The insensitivity to the distribution of the change scores defines a minimal requirement reflecting a necessary condition for the usefulness of a construction method for MID values. It does not define a sufficient condition. For example, fixing the MID to the value 10 is a rather meaningless construction method, but one that is insensitive to the distribution of the change score by definition. The class of construction methods satisfying the necessary condition may be rather large. There are many different statistical methods to derive at an estimate of \(\pi (c)\), the value 50% can be exchanged by other values, and there may be construction methods depending on the conditional distribution of the anchor variable in a very complex manner. Hence additional requirements are necessary to select from all these methods those allowing to determine a meaningful change from a conceptual point of view. Developing frameworks that allow the definition of a `true’ MID value can be a basic step forward allowing the popular distinction between estimands and estimates [34]. The assumption of individual MID values and the definition of the genuine MID provides an example of such a framework. More complicated frameworks can be defined by additionally taking measurement error in the change score and the anchor into account [11, 35]. The usefulness of MID<sub>50</sub> within such frameworks has still to be examined by dedicated explorations of bias and precision in recovering a `true’ MID value before any recommendation can be made. In the context of this paper MID₅₀ simply demonstrates the existence of construction methods satisfying the insensitivity requirement.

We mentioned in Sect. "Some construction methods for MID values", that the insensitivity requirement can be applied regardless of the intended interpretation of the change score. With respect to the six construction methods considered, especially the mean difference method has been regarded suitable to estimate between-group differences [17, 19]. Indeed, this method showed a different type of insensitivity than the other methods: Only the variance of distribution of the change score does matter but not the mean. This may support the suitability for between-group differences.

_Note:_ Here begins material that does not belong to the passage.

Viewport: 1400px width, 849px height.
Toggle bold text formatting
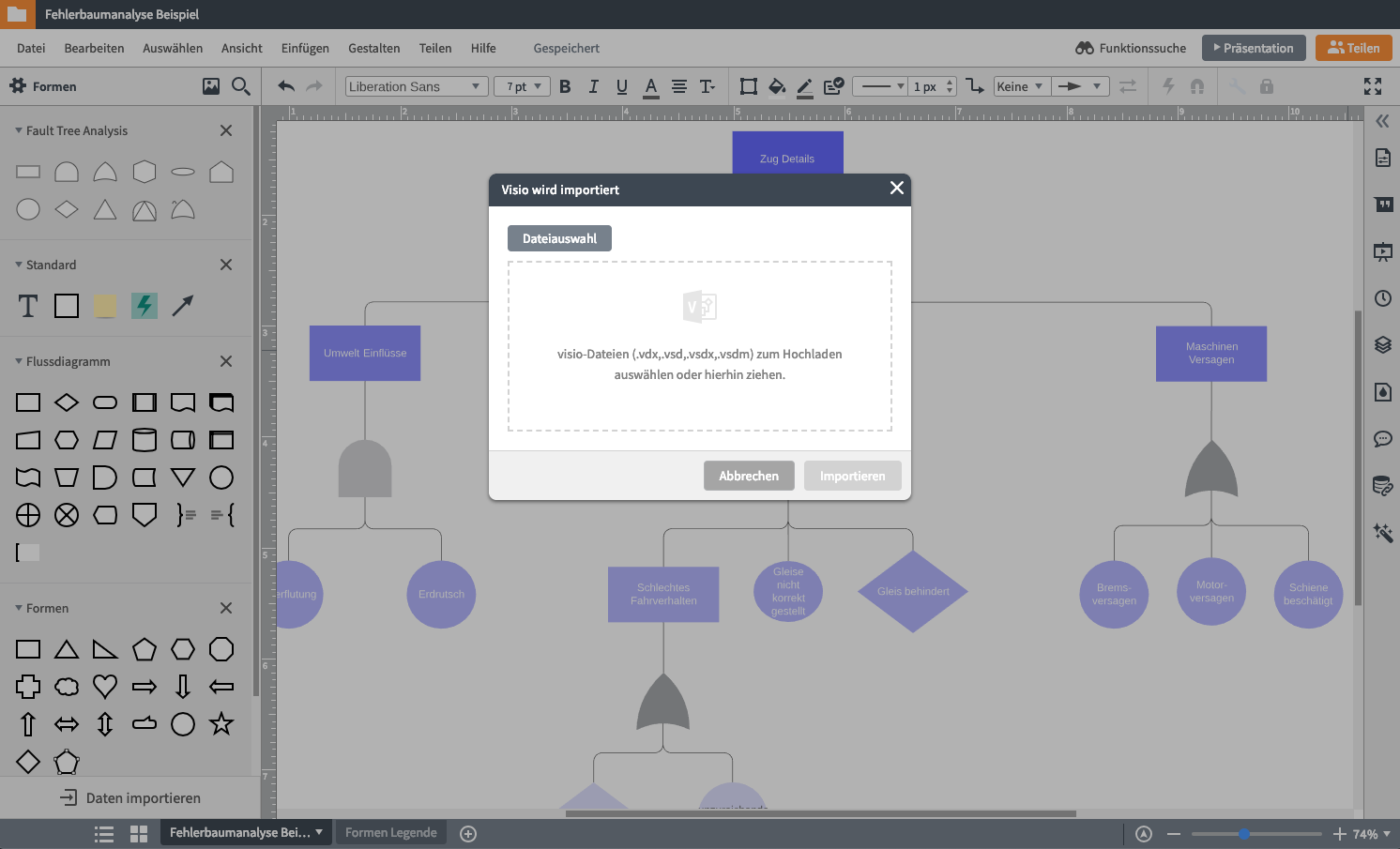[565, 86]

It should be noted that the function \(\pi (c)\) cannot only be used to define MID values such as MID₅₀. It can also be used to improve the interpretation of single change score values \(c\) by computing \(\pi (c\)). This is the probability that a randomly chosen patient will report an improvement if the patient experiences this change score. This can help to interpret single individually observed change scores. In addition, this transformation can also be applied to an observed treatment difference \(\Delta\) at the group level. Then \(\pi (\Delta\)) is the probability that a randomly chosen patient will report an improvement if the patient experiences a change score equal to \(\Delta\). As pointed out in the introduction, it is debatable whether treatment differences at the group level should be handled in the same way as individual change score values. However, it can still be argued that the transformation provides more information than the simple comparison of \(\Delta\) with MID values frequently found in the literature. For example, if \(\Delta\) is twice the MID₅₀, \(\pi (\Delta\)) can be still 70% or 90%, depending on how steep the function \(\pi (c)\) is.

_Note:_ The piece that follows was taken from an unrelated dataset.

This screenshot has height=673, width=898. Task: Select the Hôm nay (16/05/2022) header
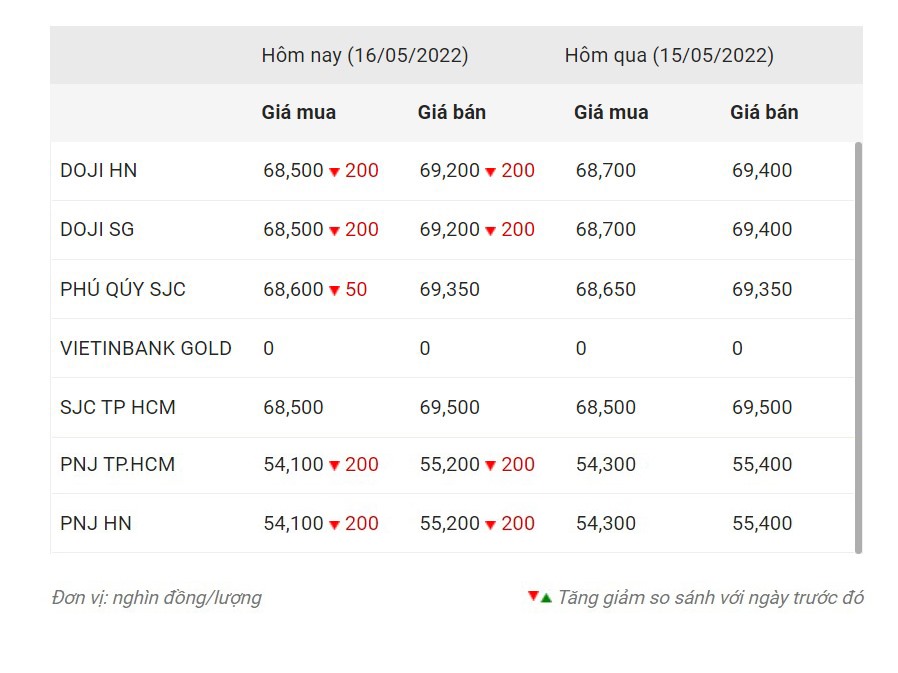coord(365,55)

Recent developments to construct MID values are based on item response theory (IRT). They use as input not the change score values, but observations of the single items at both time points [31, 32]. For these construction methods insensitivity to the joint distribution of these items should be required. If the MID value is derived solely from the fitted IRT model, this probably implies insensitivity, as an IRT model describes the conditional distribution of the anchor variable given the items.

MID values should not be sensitive to the distribution of the change score in an anchor-based MID study. Many established construction methods for MID values do not fulfil this requirement. Focusing on construction methods based solely on the conditional distribution of the anchor variable given the change score can ensure this requirement and may hence be preferred in future.